To be sure, the Great Recession was deep and its impact was harsh, but Americans who remained employed continued to spend money at fairly normal levels. Today, spending is falling off the table, even among those who have not lost their jobs, as people are asked to stay at home, events are canceled, and establishments close. With consumer spending dropping sharply and pandemic-related closures spreading rapidly, businesses must cut back; layoffs are inevitable.
Meanwhile, many states and localities will face budget shortfalls as shrinking economic activity erodes their tax revenues and prompts them to consider budget cuts. (More than a quarter of state budgets come from sales taxes.) This, in turn, will slow the economy further and make the hardship more severe. As a result, the impending economic downturn will likely come faster than in 2008 and could be deeper unless the federal government acts swiftly and decisively to cushion the blow.

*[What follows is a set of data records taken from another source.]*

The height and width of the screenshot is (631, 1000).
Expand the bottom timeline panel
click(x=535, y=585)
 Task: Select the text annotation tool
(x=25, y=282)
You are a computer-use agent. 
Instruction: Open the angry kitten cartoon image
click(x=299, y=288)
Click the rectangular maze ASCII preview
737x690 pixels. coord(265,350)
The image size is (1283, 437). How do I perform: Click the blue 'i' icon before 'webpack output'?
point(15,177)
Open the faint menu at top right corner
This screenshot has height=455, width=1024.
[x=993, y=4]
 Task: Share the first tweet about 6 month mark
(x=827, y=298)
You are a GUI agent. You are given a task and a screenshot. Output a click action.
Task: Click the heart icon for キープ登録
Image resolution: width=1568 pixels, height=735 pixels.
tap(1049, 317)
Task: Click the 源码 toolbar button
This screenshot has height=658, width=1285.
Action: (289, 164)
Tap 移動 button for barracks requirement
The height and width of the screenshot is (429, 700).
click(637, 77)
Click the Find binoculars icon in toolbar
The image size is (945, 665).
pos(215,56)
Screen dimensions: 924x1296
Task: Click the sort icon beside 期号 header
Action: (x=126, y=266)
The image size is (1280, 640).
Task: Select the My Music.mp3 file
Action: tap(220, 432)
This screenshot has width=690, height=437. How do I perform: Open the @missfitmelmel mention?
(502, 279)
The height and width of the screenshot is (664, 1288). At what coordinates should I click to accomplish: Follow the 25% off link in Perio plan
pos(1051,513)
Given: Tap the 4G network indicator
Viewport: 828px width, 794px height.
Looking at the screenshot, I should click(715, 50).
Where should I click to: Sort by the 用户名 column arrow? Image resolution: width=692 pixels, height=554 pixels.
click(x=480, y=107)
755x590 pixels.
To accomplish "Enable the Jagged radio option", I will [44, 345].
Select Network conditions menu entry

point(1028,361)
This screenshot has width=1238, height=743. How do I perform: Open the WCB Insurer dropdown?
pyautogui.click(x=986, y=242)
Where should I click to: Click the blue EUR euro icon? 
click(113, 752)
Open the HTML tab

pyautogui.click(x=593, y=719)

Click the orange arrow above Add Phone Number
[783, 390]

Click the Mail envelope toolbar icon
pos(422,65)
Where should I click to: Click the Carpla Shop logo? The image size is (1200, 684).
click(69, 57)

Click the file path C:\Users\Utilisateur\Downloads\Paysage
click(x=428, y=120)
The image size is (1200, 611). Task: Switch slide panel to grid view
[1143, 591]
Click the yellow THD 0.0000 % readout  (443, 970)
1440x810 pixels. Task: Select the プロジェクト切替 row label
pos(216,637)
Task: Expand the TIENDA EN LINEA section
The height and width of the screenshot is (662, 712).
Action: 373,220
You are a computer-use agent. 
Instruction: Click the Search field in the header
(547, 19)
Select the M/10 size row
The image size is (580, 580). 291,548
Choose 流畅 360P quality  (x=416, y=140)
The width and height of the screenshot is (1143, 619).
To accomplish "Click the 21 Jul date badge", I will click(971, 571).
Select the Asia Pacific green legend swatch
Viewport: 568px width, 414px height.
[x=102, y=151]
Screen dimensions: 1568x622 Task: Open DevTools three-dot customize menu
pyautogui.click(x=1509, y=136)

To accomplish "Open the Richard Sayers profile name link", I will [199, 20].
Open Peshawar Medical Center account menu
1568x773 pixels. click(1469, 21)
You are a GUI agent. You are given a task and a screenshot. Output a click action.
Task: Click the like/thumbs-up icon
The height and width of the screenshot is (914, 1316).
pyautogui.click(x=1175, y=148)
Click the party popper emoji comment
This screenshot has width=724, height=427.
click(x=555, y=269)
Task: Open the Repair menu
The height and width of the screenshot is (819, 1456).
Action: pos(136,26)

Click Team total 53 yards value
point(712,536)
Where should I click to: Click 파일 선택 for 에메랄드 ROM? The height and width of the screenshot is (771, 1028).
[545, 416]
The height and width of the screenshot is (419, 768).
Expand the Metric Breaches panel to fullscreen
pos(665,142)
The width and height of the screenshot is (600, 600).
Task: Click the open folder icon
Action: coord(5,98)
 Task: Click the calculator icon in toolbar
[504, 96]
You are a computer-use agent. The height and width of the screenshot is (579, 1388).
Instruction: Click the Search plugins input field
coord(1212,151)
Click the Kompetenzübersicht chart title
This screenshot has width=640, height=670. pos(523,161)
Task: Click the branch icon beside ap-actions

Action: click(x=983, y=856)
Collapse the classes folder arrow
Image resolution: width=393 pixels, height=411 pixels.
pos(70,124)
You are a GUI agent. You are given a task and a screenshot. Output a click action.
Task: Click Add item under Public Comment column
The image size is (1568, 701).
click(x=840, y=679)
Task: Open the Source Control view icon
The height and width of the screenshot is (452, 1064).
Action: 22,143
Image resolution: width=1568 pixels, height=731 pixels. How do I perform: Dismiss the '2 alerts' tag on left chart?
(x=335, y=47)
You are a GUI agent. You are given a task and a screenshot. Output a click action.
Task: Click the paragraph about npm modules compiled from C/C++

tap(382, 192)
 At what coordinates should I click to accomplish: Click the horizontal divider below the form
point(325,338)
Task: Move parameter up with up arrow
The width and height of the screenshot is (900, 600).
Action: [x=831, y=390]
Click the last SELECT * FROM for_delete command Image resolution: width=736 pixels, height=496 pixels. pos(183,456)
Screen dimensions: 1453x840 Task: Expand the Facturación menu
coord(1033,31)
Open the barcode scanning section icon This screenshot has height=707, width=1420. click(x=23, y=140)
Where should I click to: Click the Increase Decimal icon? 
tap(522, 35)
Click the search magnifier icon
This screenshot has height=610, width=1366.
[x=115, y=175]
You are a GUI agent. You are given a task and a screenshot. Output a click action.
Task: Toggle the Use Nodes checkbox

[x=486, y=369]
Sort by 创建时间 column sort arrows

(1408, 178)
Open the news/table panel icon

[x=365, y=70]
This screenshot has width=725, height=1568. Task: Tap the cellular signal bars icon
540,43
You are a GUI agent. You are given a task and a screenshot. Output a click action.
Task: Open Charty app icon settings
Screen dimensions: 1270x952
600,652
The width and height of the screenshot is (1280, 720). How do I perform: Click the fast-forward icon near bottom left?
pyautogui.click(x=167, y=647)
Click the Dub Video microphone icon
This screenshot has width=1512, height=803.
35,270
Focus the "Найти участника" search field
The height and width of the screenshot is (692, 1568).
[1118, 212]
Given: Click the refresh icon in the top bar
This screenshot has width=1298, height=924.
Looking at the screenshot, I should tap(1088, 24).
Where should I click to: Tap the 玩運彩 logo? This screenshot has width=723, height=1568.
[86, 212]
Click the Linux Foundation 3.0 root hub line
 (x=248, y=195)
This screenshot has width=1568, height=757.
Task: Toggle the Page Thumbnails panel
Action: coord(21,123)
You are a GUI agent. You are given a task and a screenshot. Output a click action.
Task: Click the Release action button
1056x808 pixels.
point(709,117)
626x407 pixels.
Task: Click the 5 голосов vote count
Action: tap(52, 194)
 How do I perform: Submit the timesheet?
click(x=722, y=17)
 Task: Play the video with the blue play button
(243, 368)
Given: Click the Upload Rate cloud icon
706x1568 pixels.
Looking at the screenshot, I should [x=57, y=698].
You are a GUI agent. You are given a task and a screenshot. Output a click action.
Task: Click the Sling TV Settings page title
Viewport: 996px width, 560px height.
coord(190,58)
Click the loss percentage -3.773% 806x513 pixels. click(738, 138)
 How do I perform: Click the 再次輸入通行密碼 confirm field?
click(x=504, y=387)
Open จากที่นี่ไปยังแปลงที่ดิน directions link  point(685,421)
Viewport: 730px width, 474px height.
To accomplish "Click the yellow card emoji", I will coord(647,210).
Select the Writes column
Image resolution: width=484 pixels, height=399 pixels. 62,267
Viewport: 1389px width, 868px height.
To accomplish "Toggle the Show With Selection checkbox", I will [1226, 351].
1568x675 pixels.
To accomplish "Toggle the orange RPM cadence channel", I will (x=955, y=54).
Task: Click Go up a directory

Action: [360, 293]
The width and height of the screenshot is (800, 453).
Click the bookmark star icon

Given the magnitude of the crisis, now is not the time for policymakers to worry about raising deficits and debt as they consider what steps to take. Even Harvard’s Greg Mankiw, who chaired President George W. Bush’s Council of Economic Advisers and who normally worries about rising deficits and debt, has said, “There are times to worry about growing government debt. This is not one of them.” Indeed, policymakers of both parties should set aside those concerns and not let them impede the vigorous response that we need.
That’s true for several reasons.
First, swift and bold action that mitigates the severity of the coming recession will pay off over the long run. Quick action now will reduce the damage to the economy from this quickly escalating health crisis. Every dollar spent quickly now reduces the severity of the coming economic crisis, which means we will be on the road to recovery that much sooner.
Prolonged periods of high unemployment do serious and persistent damage to the economy, something that economists call “hysteresis,” which is a kind of permanent economic scarring that can occur if policymakers don’t address recessions adequately. As we learned from the Great Recession, the economic and human costs of a deep downturn are long-lasting — those who lose their jobs can find it harder to secure a job and decent pay even years later.
Second, doing too little or acting too slowly is far riskier than doing too much. There won’t be data on the magnitude of the economic slowdown until a few months from now, and yet we can see the writing on the wall. Fortunately, there are options available.
Policymakers must craft fiscal policy responses that are bold and will remain in place until economic conditions improve and trigger an end to those measures. Around the world, other countries already are providing fiscal relief to their citizens.
Third, the financial markets evidently believe that deficits and debt aren’t hurting the economy now and don’t require immediate corrective action. In inflation-adjusted terms, long-term interest rates are near zero or even negative. That is, the markets are in effect willing to pay the federal government to borrow money and impose little or no fiscal cost. That’s one more reason why deficit and debt concerns should not stand in the way of bold action.
We face a once-in-a-generation — hopefully once-in-a-lifetime — crisis, with the risk of tens of millions of infections and mounting numbers of deaths, an overwhelmed hospital system that can’t respond adequately, large numbers of businesses closing or cutting back, millions of workers losing their jobs or having their hours slashed, and serious hardship all across our land.
Deficits and debt pose no comparable risk. Policymakers should set aside their concerns about red ink and deliver the response the crisis demands.